Means and Smith (1998) claim that the reforms:

  • introduced a system that is no better than the previous more bureaucratic systems of resource allocation
  • were an excellent idea, but received little understanding or commitment from social services as the lead agency in community care
  • the enthusiasm of local authorities was undermined by vested professional interests, or the service legacy of the last forty years
  • health services and social services workers have not worked well together and there have been few ‘multidisciplinary’ assessments carried out
  • in reality little collaboration took place except at senior management level
  • the reforms have been undermined by chronic underfunding by central government
  • the voluntary sector was the main beneficiary of this attempt to develop a “mixed economy of care”


Mental health and community care

Under the National Health Service and Community Care Act 1990, people with mental health problems were able to remain in their own homes whilst undergoing treatment. This situation raised some concerns when acts of violence were perpetrated against members of the public by a small minority of people who had previously been in psychiatric hospitals.

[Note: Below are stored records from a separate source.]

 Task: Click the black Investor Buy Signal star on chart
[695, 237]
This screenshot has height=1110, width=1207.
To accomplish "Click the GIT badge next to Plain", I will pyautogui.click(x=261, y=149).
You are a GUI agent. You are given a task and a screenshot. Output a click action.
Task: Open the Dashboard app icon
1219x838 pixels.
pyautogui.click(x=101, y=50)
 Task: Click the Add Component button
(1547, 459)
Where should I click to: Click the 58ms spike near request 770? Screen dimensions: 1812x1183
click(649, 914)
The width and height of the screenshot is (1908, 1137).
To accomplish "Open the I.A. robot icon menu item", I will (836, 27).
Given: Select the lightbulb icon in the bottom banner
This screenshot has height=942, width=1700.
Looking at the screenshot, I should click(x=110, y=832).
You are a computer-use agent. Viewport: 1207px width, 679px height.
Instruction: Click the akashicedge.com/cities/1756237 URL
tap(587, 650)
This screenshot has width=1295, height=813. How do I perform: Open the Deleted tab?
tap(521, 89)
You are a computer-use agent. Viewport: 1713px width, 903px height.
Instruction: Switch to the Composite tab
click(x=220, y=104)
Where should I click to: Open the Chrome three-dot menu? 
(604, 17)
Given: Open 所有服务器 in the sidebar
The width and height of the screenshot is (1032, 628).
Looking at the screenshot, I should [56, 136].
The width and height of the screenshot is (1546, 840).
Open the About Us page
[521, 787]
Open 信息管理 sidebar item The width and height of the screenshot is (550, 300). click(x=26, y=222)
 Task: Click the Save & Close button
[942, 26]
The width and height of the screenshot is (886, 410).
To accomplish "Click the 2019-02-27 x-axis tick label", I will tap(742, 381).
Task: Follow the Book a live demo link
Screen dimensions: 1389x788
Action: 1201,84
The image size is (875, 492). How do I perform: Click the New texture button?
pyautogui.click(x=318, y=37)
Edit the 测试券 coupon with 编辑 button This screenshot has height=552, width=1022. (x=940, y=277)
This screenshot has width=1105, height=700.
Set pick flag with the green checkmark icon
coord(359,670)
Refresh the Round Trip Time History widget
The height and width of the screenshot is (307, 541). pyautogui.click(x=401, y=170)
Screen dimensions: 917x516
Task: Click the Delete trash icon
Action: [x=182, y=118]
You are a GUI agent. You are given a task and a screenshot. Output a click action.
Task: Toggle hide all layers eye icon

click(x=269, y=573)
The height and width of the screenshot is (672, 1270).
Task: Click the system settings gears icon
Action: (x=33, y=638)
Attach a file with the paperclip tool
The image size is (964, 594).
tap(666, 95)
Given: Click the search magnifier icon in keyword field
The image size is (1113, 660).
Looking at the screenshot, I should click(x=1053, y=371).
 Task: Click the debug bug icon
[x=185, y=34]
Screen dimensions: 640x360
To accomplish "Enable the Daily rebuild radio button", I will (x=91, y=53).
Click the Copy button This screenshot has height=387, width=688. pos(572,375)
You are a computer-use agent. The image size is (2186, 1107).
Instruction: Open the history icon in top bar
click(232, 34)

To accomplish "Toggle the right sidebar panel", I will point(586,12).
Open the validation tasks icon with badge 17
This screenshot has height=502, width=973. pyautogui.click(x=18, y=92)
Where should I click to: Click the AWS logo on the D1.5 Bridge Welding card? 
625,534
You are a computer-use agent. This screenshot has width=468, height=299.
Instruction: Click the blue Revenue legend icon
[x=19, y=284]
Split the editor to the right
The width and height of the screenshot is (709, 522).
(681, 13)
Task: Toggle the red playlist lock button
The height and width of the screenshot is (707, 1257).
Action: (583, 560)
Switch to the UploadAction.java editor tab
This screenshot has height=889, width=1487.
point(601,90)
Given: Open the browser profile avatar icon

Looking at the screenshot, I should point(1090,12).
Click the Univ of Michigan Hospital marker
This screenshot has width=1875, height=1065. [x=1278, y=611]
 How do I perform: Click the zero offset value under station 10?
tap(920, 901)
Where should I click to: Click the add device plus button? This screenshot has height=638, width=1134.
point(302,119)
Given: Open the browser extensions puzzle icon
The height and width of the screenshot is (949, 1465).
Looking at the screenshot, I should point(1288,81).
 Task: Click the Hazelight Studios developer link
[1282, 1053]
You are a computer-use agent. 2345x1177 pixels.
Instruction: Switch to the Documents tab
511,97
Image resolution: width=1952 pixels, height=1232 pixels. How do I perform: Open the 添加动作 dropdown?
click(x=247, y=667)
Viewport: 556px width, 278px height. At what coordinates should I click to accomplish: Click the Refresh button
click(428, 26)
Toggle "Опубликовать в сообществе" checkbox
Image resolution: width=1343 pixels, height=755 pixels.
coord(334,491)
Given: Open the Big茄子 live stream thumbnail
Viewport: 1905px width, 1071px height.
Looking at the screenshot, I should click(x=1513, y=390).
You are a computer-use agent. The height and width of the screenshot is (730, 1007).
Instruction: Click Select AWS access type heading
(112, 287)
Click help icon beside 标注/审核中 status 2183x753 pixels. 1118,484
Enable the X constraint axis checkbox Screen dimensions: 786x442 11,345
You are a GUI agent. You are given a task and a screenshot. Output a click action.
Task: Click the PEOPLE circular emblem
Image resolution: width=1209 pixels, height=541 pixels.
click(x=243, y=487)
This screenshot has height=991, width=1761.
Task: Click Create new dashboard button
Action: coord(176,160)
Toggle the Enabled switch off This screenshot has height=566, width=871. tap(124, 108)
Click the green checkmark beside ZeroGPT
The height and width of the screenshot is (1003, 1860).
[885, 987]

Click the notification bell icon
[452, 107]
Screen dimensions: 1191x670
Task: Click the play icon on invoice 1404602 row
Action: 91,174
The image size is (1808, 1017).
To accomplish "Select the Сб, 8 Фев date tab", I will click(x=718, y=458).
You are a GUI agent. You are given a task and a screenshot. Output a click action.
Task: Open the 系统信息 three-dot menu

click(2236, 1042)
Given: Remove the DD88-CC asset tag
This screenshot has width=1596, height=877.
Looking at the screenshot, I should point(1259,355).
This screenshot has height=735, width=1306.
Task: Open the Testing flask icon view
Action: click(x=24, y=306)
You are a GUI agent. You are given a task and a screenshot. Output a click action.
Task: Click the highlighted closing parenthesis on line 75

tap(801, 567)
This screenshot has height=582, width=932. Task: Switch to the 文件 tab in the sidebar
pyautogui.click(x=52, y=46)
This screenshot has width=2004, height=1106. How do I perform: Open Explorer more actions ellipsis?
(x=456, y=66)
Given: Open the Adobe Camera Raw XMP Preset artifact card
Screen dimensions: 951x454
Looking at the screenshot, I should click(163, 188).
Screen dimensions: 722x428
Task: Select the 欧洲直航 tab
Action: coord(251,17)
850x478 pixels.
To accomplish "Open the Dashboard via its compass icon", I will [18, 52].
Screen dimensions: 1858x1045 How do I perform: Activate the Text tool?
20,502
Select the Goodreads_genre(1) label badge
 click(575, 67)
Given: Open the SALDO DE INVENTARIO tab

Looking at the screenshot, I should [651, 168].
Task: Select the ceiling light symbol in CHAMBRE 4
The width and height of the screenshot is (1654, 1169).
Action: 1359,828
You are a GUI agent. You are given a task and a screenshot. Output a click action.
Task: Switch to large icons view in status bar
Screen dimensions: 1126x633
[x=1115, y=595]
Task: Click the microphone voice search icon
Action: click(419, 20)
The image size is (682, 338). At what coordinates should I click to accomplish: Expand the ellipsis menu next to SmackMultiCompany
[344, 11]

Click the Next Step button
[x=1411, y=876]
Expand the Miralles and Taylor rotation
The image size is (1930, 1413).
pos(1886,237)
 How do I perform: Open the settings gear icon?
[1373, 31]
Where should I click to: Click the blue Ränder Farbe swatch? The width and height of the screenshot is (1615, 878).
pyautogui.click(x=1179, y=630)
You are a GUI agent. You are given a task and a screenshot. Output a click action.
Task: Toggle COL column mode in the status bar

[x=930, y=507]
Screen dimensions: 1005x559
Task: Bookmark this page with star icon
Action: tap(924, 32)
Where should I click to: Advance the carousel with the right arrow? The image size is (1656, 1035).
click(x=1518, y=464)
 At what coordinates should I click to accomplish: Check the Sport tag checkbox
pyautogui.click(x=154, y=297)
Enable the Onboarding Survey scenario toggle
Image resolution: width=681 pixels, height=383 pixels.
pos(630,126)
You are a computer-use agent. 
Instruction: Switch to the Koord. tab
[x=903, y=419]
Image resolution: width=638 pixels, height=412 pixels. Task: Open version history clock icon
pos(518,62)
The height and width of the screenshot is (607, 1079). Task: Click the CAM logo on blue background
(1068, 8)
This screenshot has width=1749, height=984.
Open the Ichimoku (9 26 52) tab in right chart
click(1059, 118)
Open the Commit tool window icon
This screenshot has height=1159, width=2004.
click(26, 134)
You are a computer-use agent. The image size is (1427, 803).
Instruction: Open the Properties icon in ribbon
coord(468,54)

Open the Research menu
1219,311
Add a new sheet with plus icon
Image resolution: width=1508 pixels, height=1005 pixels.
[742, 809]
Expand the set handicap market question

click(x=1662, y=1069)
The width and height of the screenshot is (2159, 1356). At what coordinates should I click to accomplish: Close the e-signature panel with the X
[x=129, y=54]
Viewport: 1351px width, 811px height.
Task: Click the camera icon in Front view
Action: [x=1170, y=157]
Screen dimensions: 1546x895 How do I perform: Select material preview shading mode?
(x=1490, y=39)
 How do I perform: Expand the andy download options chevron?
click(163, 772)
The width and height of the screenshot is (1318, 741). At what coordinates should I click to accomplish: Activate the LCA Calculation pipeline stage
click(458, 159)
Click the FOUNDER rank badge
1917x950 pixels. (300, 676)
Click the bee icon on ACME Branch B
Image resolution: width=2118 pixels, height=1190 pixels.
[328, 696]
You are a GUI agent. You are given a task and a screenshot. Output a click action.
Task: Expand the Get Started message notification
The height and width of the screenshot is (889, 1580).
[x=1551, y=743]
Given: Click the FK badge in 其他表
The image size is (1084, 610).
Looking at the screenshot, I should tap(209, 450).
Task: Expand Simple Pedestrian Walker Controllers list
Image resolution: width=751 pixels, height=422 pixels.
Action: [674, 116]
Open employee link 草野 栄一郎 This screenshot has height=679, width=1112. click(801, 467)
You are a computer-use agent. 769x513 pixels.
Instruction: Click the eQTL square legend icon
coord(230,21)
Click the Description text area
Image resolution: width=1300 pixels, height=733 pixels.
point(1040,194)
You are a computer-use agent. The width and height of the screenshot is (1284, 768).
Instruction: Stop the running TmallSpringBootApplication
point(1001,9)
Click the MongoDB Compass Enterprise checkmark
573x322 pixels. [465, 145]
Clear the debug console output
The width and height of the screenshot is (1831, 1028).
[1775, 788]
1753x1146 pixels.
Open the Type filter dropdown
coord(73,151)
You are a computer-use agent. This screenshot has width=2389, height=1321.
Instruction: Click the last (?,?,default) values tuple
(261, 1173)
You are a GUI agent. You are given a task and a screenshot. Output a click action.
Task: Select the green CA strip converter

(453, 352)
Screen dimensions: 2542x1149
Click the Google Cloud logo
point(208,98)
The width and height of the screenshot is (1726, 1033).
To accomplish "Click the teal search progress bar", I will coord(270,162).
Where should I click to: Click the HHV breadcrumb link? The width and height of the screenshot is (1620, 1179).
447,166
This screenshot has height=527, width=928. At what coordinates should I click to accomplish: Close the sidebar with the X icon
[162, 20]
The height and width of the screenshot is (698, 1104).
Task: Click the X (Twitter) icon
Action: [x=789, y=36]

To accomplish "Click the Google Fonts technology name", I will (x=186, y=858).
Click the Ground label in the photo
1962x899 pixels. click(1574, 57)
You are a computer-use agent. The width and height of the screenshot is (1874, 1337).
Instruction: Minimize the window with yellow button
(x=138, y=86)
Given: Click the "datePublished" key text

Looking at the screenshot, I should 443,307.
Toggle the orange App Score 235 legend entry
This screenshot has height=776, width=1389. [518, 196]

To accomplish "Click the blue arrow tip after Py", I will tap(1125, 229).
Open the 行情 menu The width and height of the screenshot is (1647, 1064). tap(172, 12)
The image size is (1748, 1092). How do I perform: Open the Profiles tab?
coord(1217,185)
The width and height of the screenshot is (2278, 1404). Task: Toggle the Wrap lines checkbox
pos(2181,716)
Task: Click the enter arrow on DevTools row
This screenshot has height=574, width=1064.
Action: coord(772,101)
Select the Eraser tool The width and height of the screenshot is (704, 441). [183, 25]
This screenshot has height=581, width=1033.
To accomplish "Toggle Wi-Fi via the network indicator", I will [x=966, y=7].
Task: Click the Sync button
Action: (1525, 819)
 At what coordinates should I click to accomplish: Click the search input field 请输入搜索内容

The National Health Service and Community Care Act 1990 was passed so that patients could be individually assessed, and assigned a specific care worker; in the unlikely event that they presented a risk they were to be placed on a Supervision Register. But there have been some problems with patients “slipping through the net” and ending up homeless on the street. There have also been arguments between Health and Social Services departments on who should pay.

In January 1998, the Labour Health Secretary, Frank Dobson, said the care in the community programme launched by the Conservatives had failed.